(Extracted data entries)
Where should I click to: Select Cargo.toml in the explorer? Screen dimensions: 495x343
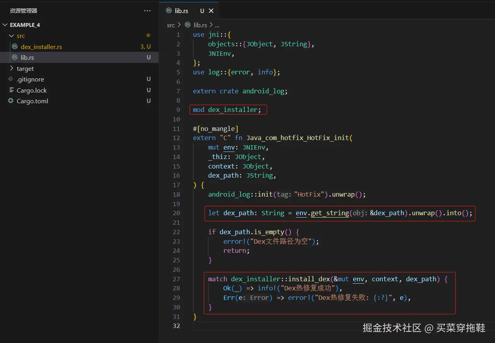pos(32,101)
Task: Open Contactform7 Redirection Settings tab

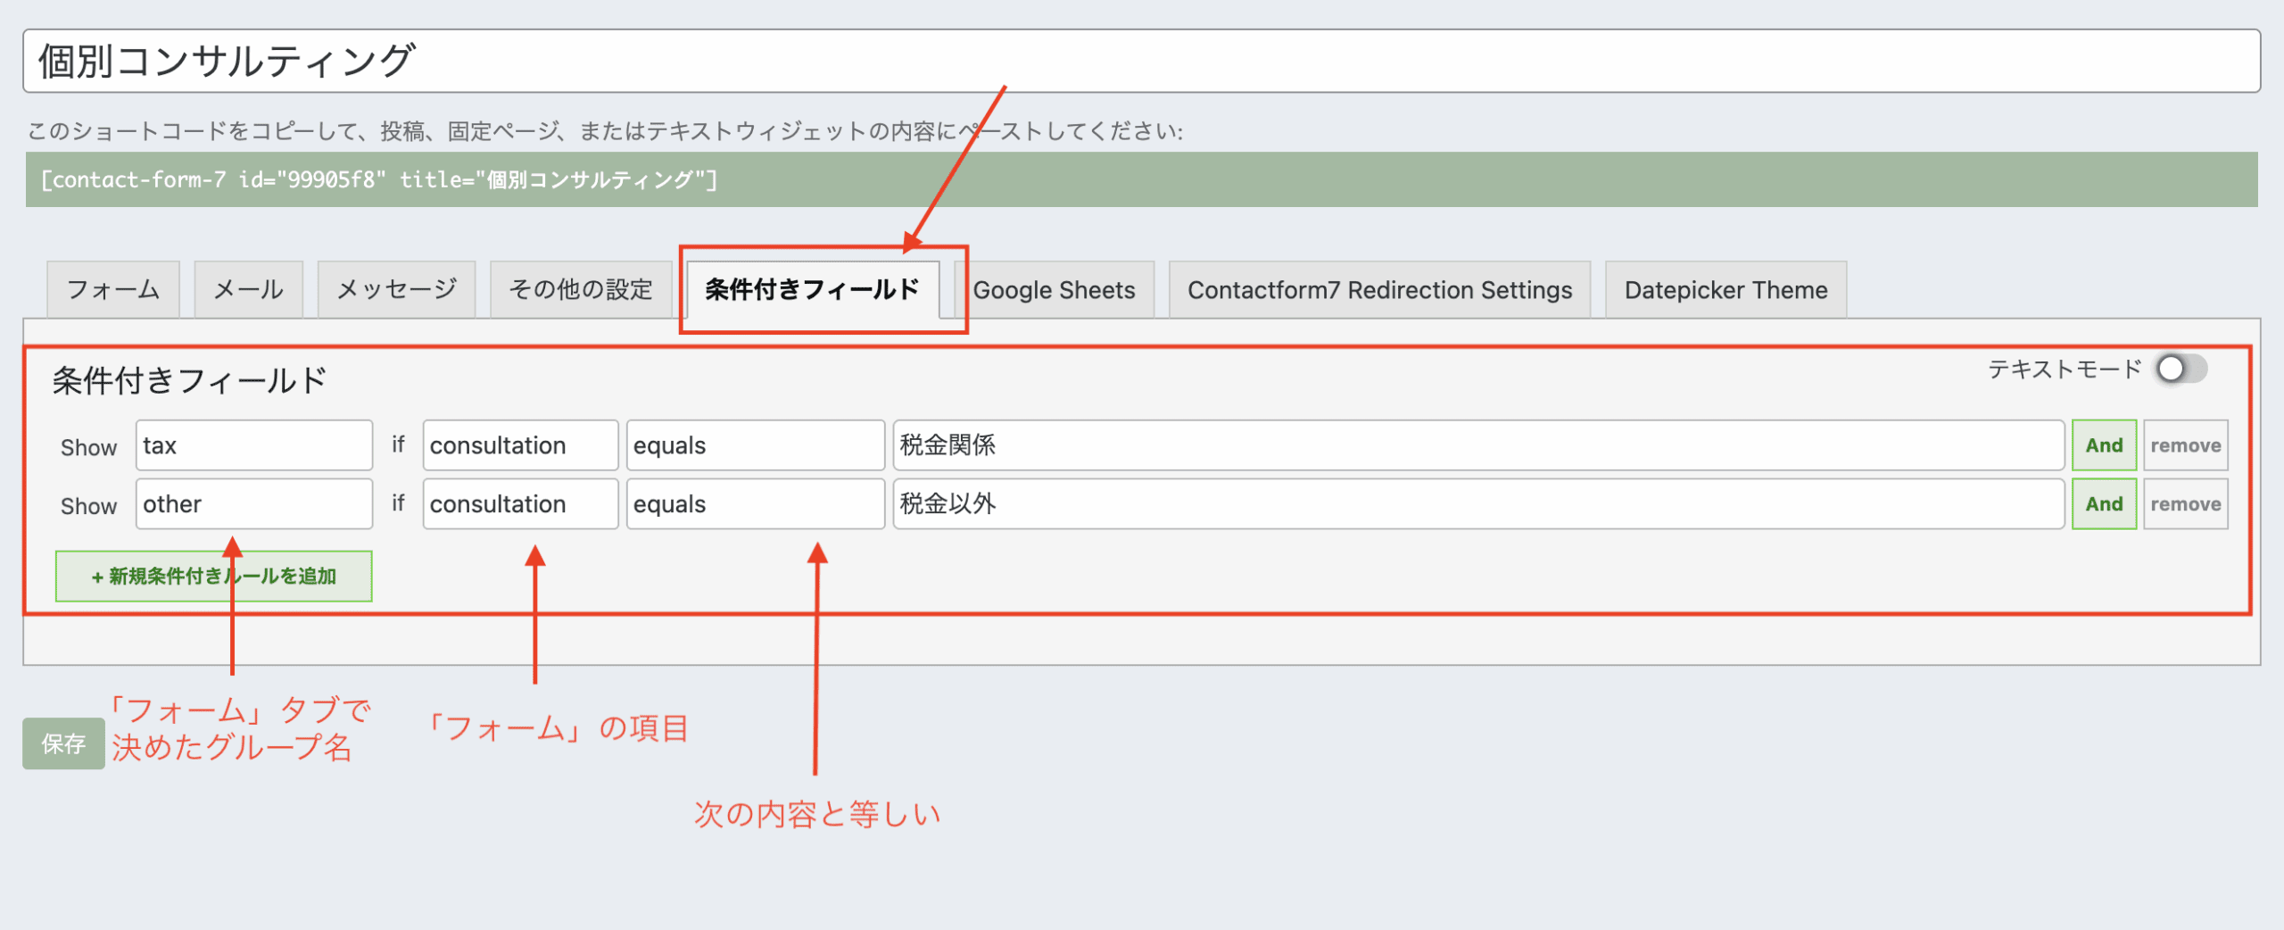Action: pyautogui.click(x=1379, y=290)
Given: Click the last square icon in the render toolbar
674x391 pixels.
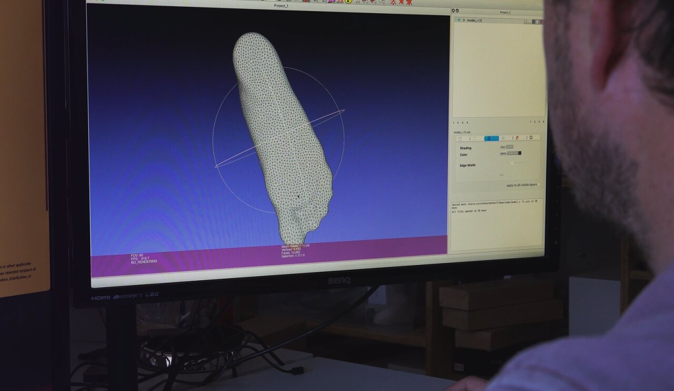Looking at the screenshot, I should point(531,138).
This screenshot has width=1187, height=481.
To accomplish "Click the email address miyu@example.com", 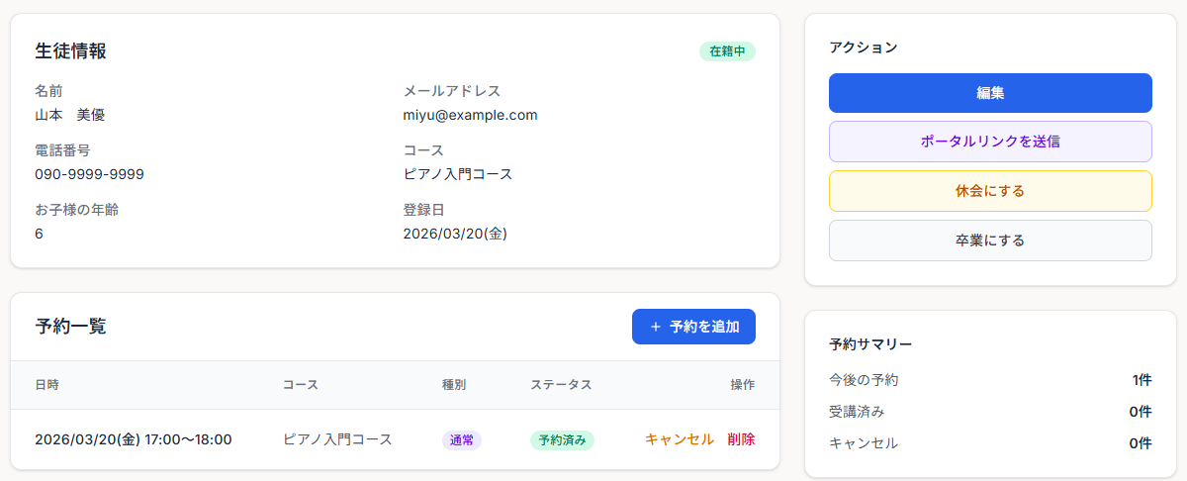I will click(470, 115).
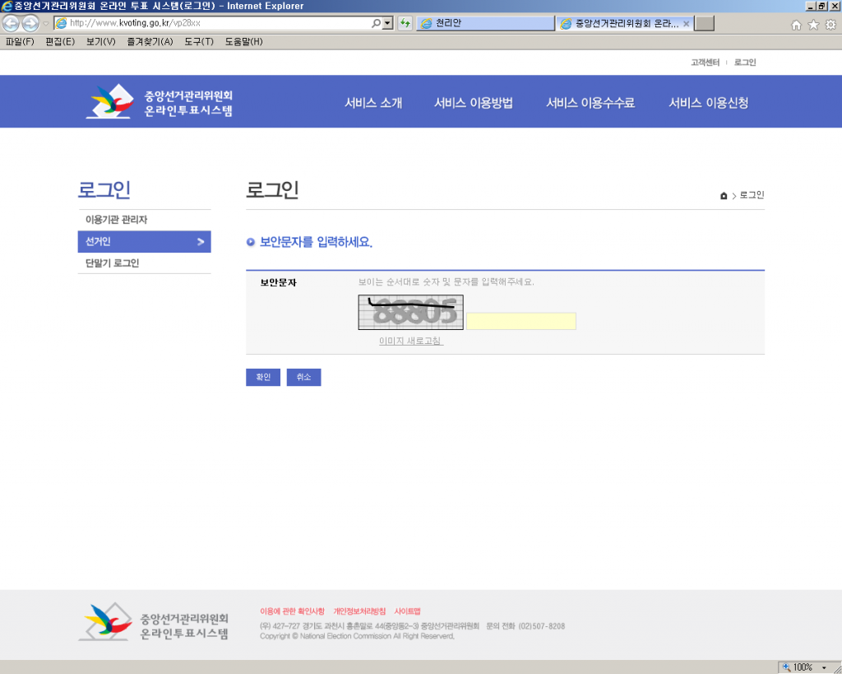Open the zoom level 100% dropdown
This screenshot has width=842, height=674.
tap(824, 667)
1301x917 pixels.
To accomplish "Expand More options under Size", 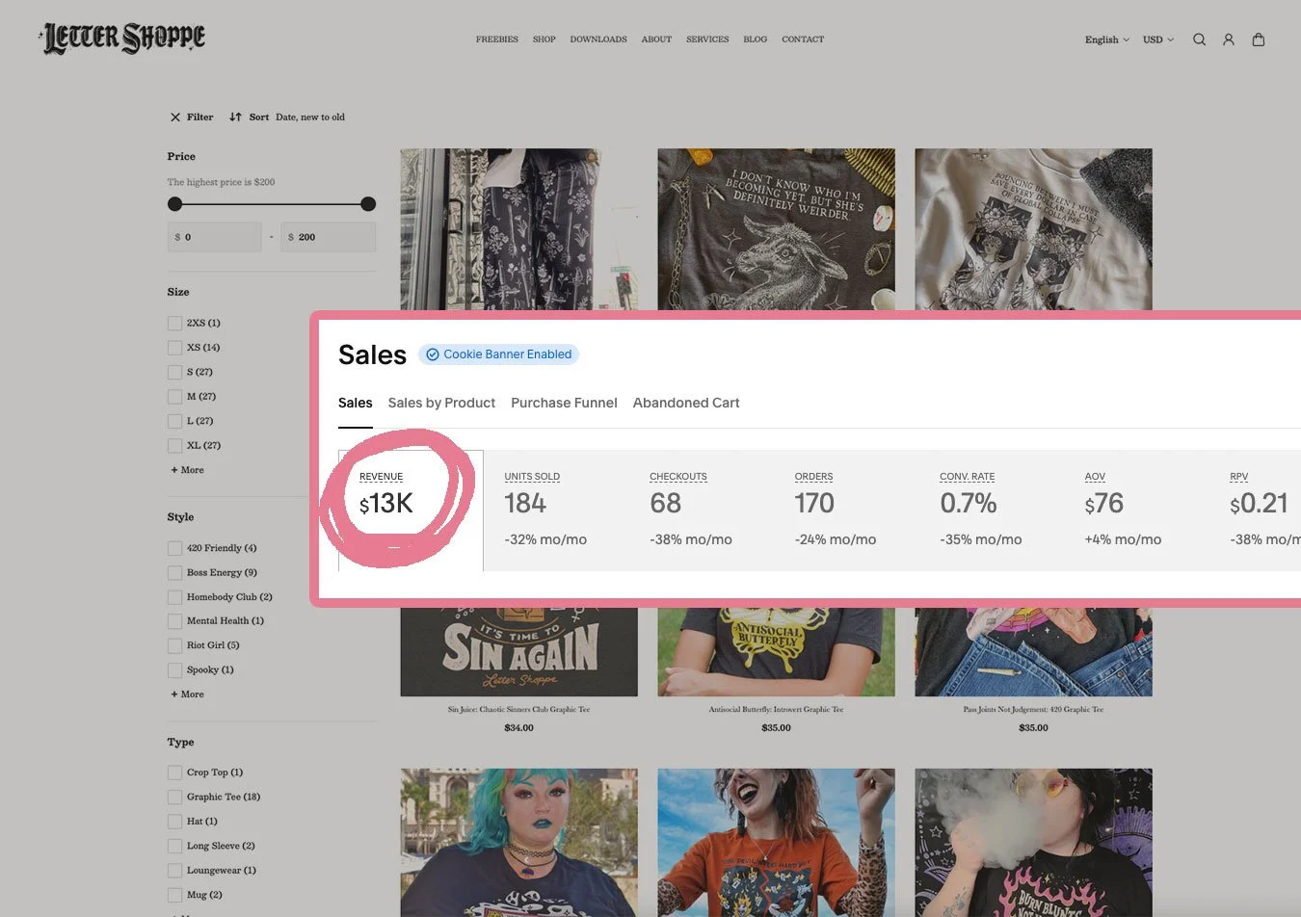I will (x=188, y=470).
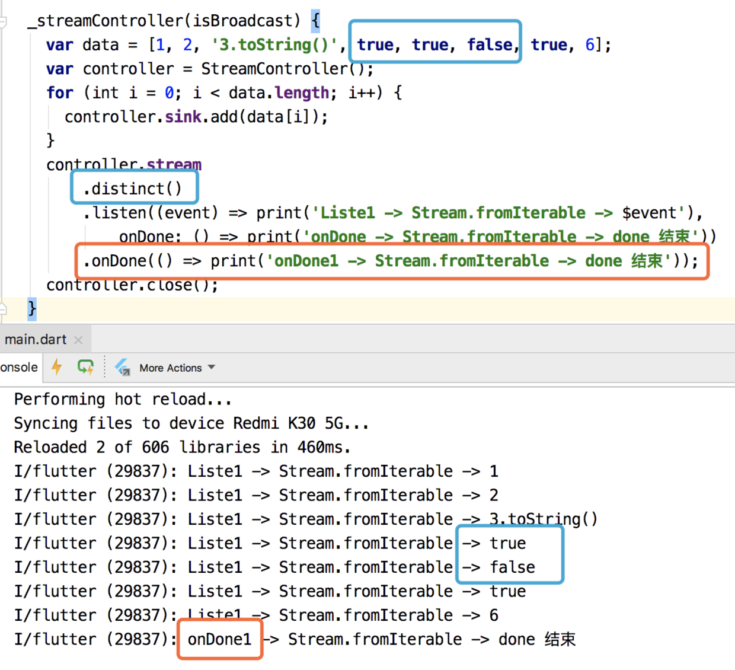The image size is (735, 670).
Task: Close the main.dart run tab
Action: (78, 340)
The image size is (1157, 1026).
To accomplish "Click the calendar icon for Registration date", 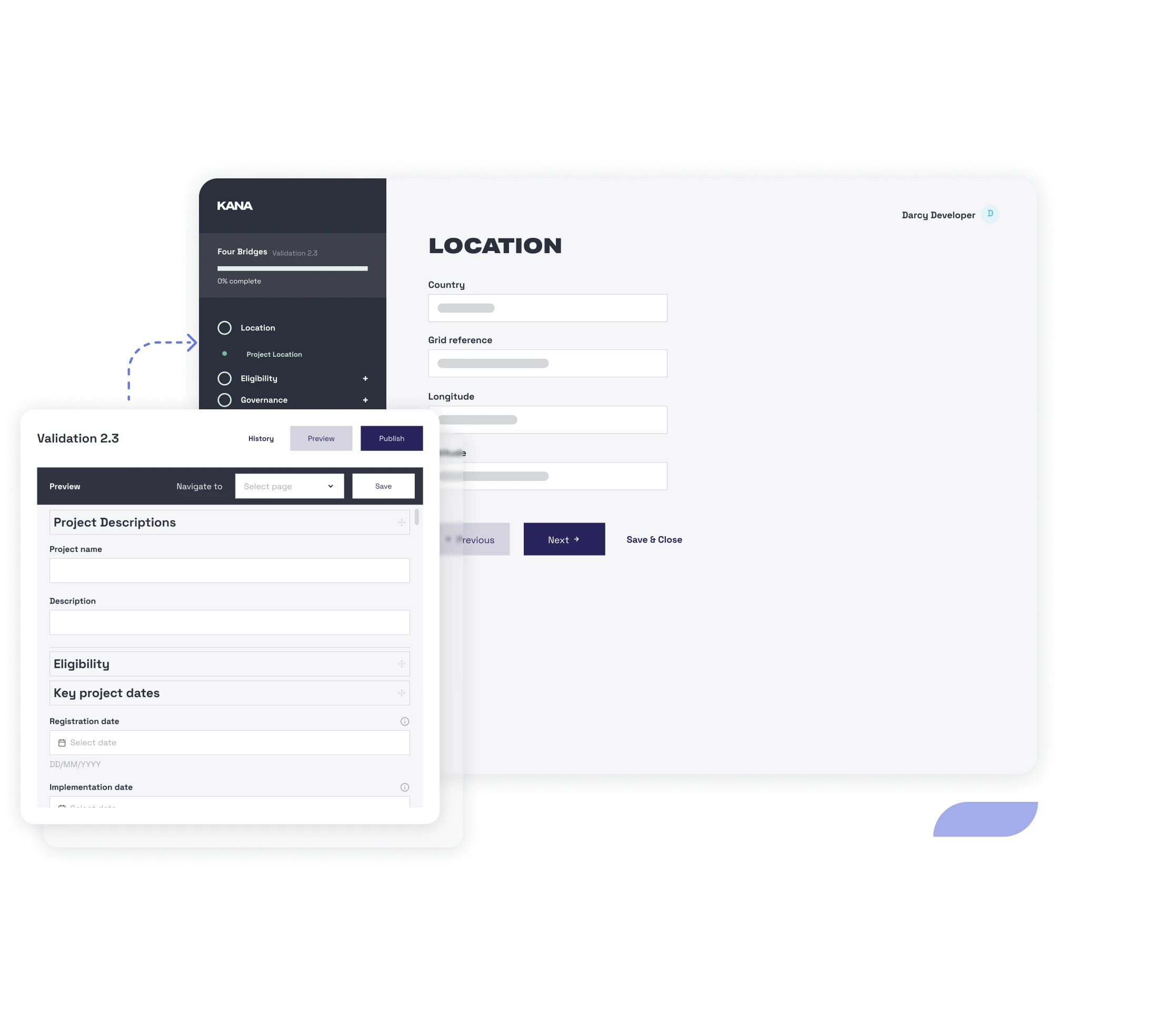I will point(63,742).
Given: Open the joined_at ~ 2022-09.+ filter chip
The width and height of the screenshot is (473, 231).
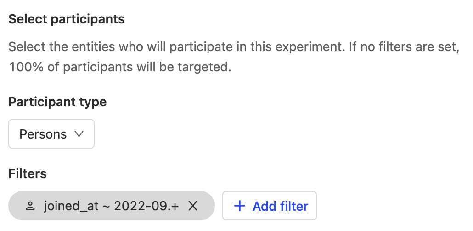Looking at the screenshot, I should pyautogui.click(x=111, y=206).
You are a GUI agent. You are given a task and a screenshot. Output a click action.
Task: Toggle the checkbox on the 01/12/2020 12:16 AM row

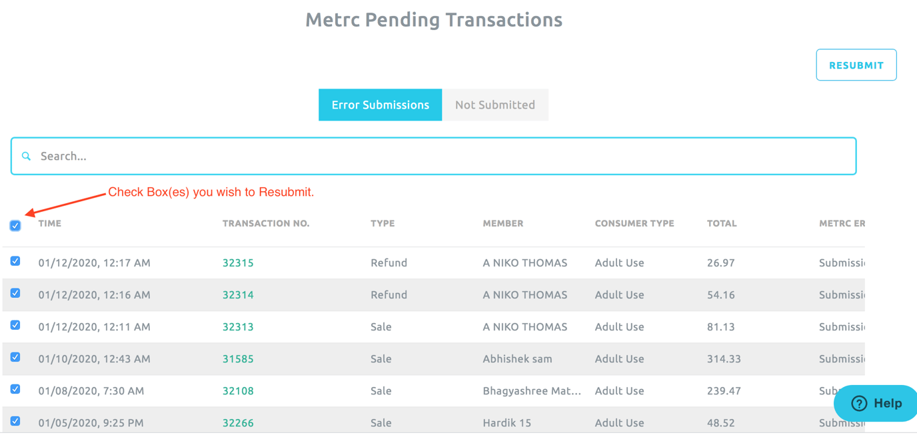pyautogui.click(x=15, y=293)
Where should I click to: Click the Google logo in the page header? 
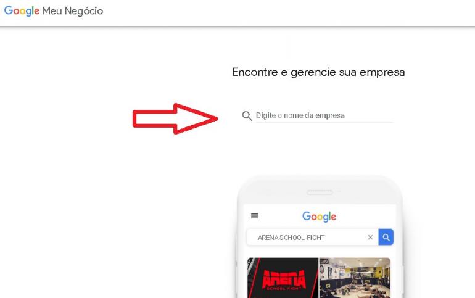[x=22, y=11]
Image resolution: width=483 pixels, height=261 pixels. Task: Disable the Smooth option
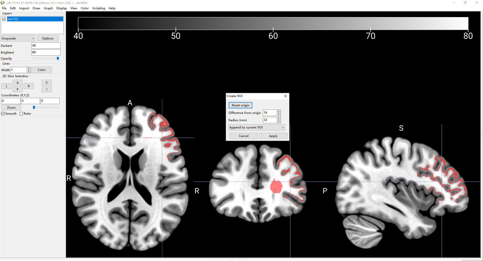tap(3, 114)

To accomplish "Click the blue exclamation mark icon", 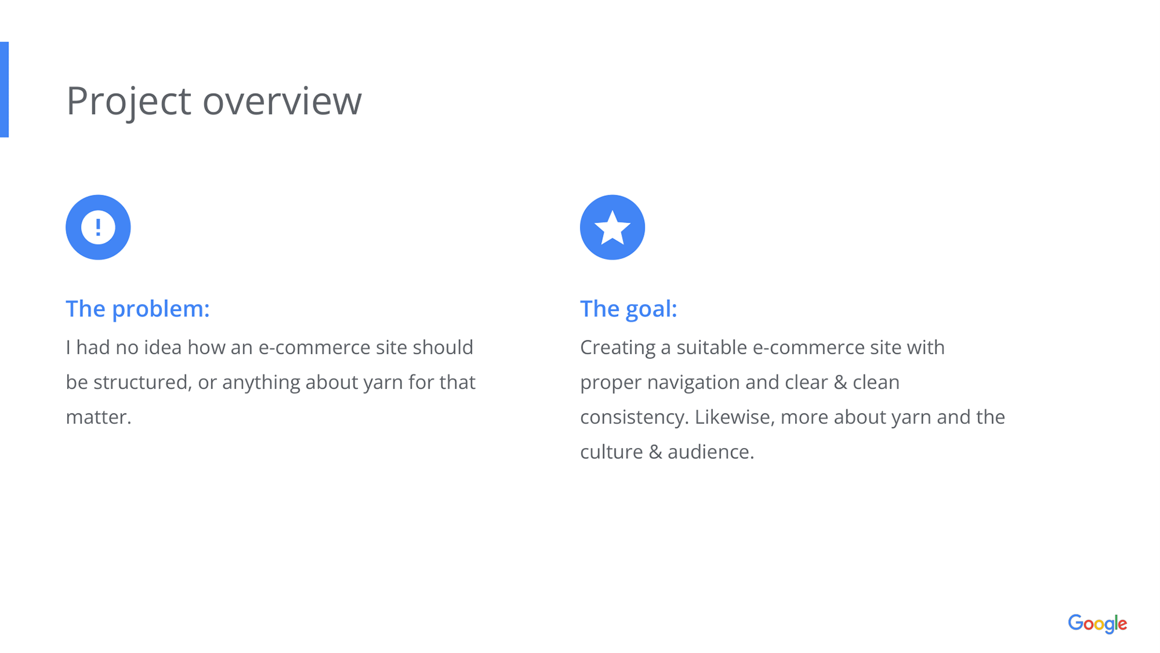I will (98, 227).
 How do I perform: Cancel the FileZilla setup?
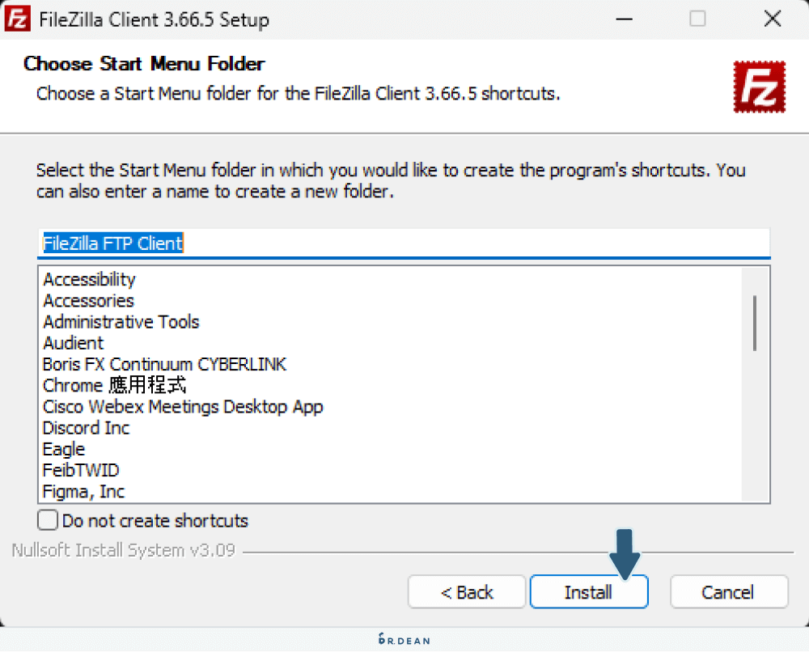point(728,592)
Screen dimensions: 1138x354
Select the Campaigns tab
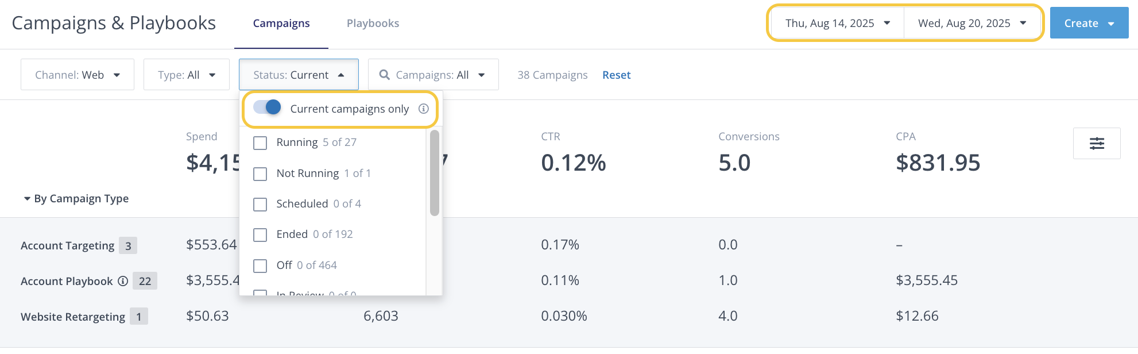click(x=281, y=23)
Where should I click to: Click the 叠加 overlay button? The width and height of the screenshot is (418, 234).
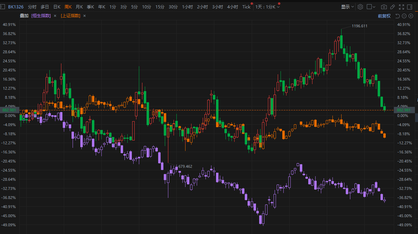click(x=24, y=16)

[WORK ITEM]
Copy word for word each line of the data above, from the first through the one containing "Given: Click the", and include no pictures.

[EXPECTED ANSWER]
Where should I click to: Select Cargo.toml in the explorer? Screen dimensions: 495x343
pos(32,101)
Task: Open Contactform7 Redirection Settings tab

Action: pyautogui.click(x=1379, y=290)
Given: Click the last square icon in the render toolbar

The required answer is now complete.